Vue du "Mont royal" (sur Montréal)

Sophia, Jean-Claude et les crottes de chien

31 août, Montréal. Dernier jour d’août.

 

La soirée d’hier a été riche en discussions, comme pour contredire tout ce que j’ai pu penser ou écrire avant. Le cinéma en plein air – finalement sous un chapiteau – étant plein, nous n’avons pas pu aller voir “Dédé” (le film parlait de la descente aux enfers de ce chanteur québécois du groupe Les colocs très connus au Canada), et nous sommes allés boire une pinte de rousse au bar d’en face, qui annonçait pour 22h un concert de Tim Harrison.
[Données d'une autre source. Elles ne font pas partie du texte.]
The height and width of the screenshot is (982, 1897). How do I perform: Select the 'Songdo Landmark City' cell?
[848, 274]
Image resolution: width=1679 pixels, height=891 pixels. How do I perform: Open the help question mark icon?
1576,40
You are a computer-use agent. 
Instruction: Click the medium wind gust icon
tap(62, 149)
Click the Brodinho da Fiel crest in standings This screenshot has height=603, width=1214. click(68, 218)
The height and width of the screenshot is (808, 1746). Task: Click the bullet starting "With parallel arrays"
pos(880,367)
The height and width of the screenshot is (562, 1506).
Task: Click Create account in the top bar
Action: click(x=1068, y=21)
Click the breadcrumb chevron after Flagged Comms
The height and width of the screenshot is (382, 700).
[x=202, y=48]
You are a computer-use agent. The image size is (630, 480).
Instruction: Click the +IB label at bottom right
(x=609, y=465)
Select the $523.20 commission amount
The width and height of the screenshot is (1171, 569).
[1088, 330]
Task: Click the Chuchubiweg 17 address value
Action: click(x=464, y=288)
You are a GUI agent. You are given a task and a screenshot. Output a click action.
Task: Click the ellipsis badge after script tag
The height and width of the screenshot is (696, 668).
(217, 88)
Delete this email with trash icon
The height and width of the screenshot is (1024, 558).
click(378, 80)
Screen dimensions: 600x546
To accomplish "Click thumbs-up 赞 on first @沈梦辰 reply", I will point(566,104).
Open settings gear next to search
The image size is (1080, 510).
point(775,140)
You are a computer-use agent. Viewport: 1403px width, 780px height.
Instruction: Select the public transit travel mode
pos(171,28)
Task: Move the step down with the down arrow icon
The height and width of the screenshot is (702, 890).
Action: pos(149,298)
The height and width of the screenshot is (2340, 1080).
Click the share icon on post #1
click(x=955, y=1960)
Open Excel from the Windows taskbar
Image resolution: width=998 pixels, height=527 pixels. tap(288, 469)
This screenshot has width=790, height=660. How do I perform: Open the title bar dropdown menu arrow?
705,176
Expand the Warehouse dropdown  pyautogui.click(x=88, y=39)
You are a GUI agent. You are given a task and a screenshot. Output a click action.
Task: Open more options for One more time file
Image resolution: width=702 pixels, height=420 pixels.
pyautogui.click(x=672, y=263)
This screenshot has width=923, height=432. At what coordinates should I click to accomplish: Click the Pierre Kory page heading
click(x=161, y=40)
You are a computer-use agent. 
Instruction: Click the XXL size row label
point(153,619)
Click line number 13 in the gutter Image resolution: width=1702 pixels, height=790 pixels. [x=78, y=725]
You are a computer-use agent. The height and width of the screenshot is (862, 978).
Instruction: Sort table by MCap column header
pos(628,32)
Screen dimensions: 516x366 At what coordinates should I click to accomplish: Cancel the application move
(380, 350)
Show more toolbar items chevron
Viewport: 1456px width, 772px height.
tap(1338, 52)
Nous sommes repartis les yeux brillants, alors que la jeune serveuse venait nous demander 10 dollars pour y assister, déjà assez appauvris par la bière. À quelques pas de là, un homme chantait, sa guitare à la main. Nous nous sommes arrêtés. Il avait quelque chose de beau et de généreux. Nous lui avons donné quelques pièces. Et comme s’il lisait dans les pensées, il a chanté Haleluja de jeu Buckley. Et nous avons remis des pièces, comme si nous cherchions à éterniser un instant en le monnayant. Ce genre d’instant qui fait toucher à une forme d’éternité où l’on porte en soi beaucoup d’amour à partager, tant d’émotion, tant de silence dans l’heure qui ne tourne plus. Merci à cet homme au visage doux, triste peut-être, pauvre surtout, qui chantait et jouait si juste, qui nous a chantés, pour nous français, sa chanson préférée de Moustaki, mais surtout, la musique qui me transporte le plus, qui me donne le plus de temps, qui donne du temps en créant de la musique, celle de Jeff Buckley.De retour à l’auberge, nous avons discuté avec Jean-Claude, employé dans un hôpital, résident permanent canadien originaire d’Angers, et Sophia, employée dans un chantier, qui a laissé son emploi pour trois mois entre le Canada et les États-Unis. Jean-Claude dort à l’auberge depuis deux mois, en attendant d’être payé par les hôpitaux français. Il vit au jour le jour. Il doit avoir entre trente-cinq et quarante ans, a un regard et une expression un peu fous, décalés. Il déteste la France parce qu’il y a des crottes de chien partout. Une fois, il a même contacté la police. À Montréal, il existe la brigade animalière, qui contrôle les crottes de chien, et cela le ravit. La France est « dégueulasse », nous a-t-il confié. Sophia m’a surtout parlé de son séjour, et du sentiment de liberté que lui procure l’éloignement de la France. Elle est bavarde.

 

Je suis en train d’écrire au Starbuck Cofee, où nous avons pris un chocolat chaud, après avoir acheté de délicieux pains au chocolat et croissants dans une boulangerie. Je suis en plein soleil, face  la vitre, et je commence à dégouliner. Troisième jour à Montréal. Loïc apparaît de l’autre côté de la vitre : il revient rasé.